Ankle fractures are common injuries that could result from a  trivial twisting injury in old frail patients up to high energy trauma in a young population. Treatment of these fractures aims to restore joint stability and alignment to reduce the risk of post-traumatic ankle arthritis.[1][2]

Anatomy of the Ankle Joint 

The ankle joint is a hinge synovial joint that moves in one plane to produce dorsiflexion and plantar flexion.[3] It is formed by the articulation between three bones; distal tibia, distal fibula, and talus bone. The distal tibia and fibula articular portions together form the ankle mortice, which contains the body of talus bone.[3] The ankle joint entires three malleoli; the lateral malleolus (distal end of the fibula), medial malleolus (medial lower end of the tibia), and the posterior malleolus.

Ankle joint stability is provided by the ankle mortise articulation with the talus body, the ankle syndesmosis, the ligaments and muscles around the ankle joint. The ankle syndesmosis is a fibrous joint connecting the distal tibia and fibula. The syndesmosis is formed by three main parts; the interosseous tibiofibular ligament, the anterior inferior tibiofibular ligament, and the posterior inferior tibiofibular ligament.[4] The deltoid ligament originates from the medial malleolus and attaches to the talus, navicular, and calcaneus bones and stabilizes the ankle joint against over eversion.[5] The lateral ligaments complex consists of three ligaments originating from the lateral malleolus and attaches to the talus (anterior and posterior talofibular ligaments) and the calcaneus(calcaneofibular ligament). The lateral ligament complex resists the ankle from over the inversion.[5] The ankle joint is innervated by articular branches from the tibial nerve, superficial and deep peroneal nerves. Branches from the peroneal, anterior, and posterior tibial arteries provide the arterial supply to the ankle joint.[6]

Etiology

Ankle fractures can be caused by various modes of trauma, e.g., twisting, impact, and crush injuries. Falling, tripping, or sports activities may cause twisting forces through the ankle. Impact injuries may result from falling from a height with impaction of the distal tibia and fibula against the talus. Ankle crush injury may be caused by a road traffic accident or crushing the ankle underneath a heavy object.
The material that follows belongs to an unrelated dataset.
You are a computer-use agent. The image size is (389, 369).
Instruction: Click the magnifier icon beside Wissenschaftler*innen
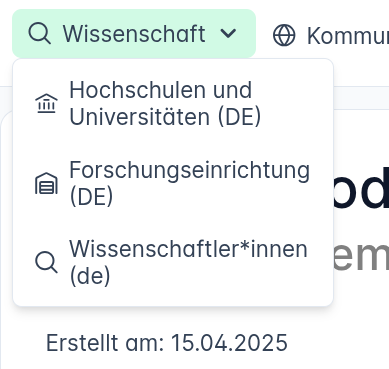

The degree of bony comminution and soft tissue damage is directly related to the energy of trauma. 

Epidemiology

About 187 per 100000 adults sustain ankle fractures every year.[7] The highest incidence in the female population is between 75 and 84 years old, compared to 15 to 24 years old for males.[8] Isolated uni malleolar fractures are the most common type accounting for 70% of the yearly incidence of all ankle fractures. About 20 % of ankle fractures are bimalleolar fractures, while trimalleolar fractures represent about 7% of all ankle fractures. Open ankle fractures incidence is about 2% of all ankle fractures.[8]

Pathophysiology

The ankle joint bony and ligamentous structures from a complete ring. Whenever the ring is broken, it happens in two places. Based on the evaluation of ankle fractures, a full assessment of the whole ankle ring is necessary to avoid missing any bony or ligamentous injury. Different systems have been developed to classify ankle fractures. 

Anatomical Classification 

Classifies ankle fractures depending on the anatomical location into 

  • Isolated medial malleolus fracture
  • Isolated lateral malleolus fracture 
  • Bimalleolar ankle fracture; two malleoli are fractured, either the medial and lateral malleoli or less commonly the poster and lateral malleoli. 
  • Trimalleolar ankle fracture; the three ankle malleoli (medial, lateral, and posterior) are broken. 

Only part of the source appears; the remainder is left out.